■ **Task instructions**:
Scan the records below for the string "chevron" and return every line where it appears.

Data Block Start

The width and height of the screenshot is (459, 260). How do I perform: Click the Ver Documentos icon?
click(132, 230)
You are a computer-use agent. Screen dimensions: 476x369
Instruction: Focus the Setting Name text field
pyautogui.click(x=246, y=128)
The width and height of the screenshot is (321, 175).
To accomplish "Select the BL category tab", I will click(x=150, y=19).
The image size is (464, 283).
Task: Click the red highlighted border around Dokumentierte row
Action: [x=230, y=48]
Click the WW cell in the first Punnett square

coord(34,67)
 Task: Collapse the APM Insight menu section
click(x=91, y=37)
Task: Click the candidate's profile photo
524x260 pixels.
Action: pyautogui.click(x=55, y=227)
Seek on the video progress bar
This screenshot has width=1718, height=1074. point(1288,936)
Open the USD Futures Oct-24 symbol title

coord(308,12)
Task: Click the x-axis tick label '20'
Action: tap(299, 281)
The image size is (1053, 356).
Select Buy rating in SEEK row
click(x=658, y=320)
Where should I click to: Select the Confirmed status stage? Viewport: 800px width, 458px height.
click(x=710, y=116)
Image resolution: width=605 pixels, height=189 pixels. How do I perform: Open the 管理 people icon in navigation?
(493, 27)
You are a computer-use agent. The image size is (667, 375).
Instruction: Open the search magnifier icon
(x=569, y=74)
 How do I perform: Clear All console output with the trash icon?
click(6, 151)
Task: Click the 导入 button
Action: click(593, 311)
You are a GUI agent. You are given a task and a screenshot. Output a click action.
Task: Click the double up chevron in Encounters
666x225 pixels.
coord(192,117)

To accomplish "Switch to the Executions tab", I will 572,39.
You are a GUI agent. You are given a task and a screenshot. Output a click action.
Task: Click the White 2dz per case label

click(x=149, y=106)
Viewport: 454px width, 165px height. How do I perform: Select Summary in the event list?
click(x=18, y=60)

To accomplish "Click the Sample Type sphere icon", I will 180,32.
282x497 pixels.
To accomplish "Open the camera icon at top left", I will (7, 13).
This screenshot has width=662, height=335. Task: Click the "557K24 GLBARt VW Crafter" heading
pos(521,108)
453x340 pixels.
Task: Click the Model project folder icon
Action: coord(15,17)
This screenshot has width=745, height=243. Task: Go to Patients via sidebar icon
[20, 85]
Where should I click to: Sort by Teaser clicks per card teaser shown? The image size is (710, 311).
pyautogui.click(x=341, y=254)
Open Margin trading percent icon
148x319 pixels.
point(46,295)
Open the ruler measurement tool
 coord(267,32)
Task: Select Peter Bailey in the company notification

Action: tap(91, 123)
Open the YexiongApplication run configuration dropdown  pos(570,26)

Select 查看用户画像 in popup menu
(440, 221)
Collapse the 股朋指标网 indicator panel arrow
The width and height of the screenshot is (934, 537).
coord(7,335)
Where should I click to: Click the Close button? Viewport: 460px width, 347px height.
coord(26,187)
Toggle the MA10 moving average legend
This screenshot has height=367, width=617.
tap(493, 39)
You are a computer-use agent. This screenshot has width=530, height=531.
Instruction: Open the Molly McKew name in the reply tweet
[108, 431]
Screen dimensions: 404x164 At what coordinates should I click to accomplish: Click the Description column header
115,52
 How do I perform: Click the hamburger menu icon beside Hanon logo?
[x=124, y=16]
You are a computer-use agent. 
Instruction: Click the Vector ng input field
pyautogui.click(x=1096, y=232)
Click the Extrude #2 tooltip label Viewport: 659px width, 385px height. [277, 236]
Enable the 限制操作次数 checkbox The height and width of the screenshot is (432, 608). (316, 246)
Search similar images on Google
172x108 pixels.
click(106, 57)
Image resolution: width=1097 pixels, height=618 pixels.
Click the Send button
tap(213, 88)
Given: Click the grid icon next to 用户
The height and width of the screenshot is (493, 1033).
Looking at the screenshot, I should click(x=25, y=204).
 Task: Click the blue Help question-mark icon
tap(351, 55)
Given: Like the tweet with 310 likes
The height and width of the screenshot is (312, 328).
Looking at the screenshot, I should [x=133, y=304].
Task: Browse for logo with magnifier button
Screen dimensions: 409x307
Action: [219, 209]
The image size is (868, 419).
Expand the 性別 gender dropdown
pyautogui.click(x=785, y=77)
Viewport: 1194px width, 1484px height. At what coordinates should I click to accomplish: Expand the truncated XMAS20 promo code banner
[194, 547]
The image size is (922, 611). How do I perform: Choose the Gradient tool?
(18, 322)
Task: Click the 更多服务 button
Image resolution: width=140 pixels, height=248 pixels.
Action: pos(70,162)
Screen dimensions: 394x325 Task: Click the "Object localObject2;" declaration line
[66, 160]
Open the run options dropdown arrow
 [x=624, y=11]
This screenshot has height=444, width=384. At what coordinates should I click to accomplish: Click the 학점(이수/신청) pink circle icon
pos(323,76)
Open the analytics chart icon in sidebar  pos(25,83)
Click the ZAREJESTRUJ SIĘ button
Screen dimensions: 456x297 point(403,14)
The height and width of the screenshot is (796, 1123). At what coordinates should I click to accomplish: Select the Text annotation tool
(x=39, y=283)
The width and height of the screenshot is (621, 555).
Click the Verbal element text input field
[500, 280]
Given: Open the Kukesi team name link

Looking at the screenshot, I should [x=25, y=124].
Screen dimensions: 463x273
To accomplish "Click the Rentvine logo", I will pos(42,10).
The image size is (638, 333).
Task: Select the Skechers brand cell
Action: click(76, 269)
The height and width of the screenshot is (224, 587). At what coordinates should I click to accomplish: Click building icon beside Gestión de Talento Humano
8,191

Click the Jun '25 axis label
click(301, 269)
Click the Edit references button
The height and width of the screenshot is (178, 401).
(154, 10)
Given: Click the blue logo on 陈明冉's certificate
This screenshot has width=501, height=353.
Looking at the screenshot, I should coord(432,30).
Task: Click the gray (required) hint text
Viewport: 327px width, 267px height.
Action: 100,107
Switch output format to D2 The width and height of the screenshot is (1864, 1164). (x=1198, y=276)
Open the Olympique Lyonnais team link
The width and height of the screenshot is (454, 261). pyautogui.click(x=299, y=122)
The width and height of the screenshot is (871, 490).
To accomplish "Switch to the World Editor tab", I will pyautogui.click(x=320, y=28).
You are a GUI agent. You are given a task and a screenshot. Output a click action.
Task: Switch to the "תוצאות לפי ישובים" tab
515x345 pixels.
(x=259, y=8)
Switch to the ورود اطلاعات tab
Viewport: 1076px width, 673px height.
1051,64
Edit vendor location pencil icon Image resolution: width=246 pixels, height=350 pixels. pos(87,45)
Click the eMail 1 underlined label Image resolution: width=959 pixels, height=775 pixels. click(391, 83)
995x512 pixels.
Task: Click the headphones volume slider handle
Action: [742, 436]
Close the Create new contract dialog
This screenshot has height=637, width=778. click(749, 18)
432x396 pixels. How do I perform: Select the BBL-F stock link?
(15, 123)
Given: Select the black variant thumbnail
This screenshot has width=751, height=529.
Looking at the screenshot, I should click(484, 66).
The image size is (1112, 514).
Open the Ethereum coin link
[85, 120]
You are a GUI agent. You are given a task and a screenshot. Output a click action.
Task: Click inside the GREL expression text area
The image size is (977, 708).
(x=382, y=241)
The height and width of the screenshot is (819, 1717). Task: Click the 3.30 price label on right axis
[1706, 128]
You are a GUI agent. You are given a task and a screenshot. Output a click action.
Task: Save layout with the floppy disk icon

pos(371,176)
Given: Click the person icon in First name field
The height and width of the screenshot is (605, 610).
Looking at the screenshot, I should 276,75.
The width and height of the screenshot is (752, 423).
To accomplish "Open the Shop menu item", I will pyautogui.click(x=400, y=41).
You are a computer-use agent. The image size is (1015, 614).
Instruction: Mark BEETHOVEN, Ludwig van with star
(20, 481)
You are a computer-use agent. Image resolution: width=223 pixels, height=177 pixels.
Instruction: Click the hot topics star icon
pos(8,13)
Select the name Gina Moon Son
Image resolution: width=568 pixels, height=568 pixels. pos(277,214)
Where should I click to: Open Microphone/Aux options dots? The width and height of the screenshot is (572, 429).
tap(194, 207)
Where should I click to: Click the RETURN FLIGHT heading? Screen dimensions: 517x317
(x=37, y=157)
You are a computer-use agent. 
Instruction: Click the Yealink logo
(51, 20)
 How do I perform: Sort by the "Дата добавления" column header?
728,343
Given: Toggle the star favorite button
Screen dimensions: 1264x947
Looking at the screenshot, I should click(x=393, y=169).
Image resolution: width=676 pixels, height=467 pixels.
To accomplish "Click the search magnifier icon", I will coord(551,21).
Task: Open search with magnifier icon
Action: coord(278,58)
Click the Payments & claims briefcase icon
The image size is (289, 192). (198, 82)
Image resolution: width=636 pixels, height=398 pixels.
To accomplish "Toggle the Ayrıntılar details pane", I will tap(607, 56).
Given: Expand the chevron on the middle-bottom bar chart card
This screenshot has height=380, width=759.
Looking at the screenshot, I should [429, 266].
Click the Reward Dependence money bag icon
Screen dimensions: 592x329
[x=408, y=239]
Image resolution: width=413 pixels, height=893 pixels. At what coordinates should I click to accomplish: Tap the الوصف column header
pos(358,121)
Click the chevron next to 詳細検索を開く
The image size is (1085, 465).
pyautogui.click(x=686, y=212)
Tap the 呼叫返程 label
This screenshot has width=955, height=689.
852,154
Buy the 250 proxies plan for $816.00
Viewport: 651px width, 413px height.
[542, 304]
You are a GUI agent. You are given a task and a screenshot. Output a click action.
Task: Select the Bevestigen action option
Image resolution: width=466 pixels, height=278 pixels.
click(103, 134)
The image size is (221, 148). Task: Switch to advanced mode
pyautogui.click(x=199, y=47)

Data Block End

■ **Exercise result**:
Task: Click the double up chevron in Encounters
Given: Expand the chevron on the middle-bottom bar chart card
Click the chevron next to 詳細検索を開く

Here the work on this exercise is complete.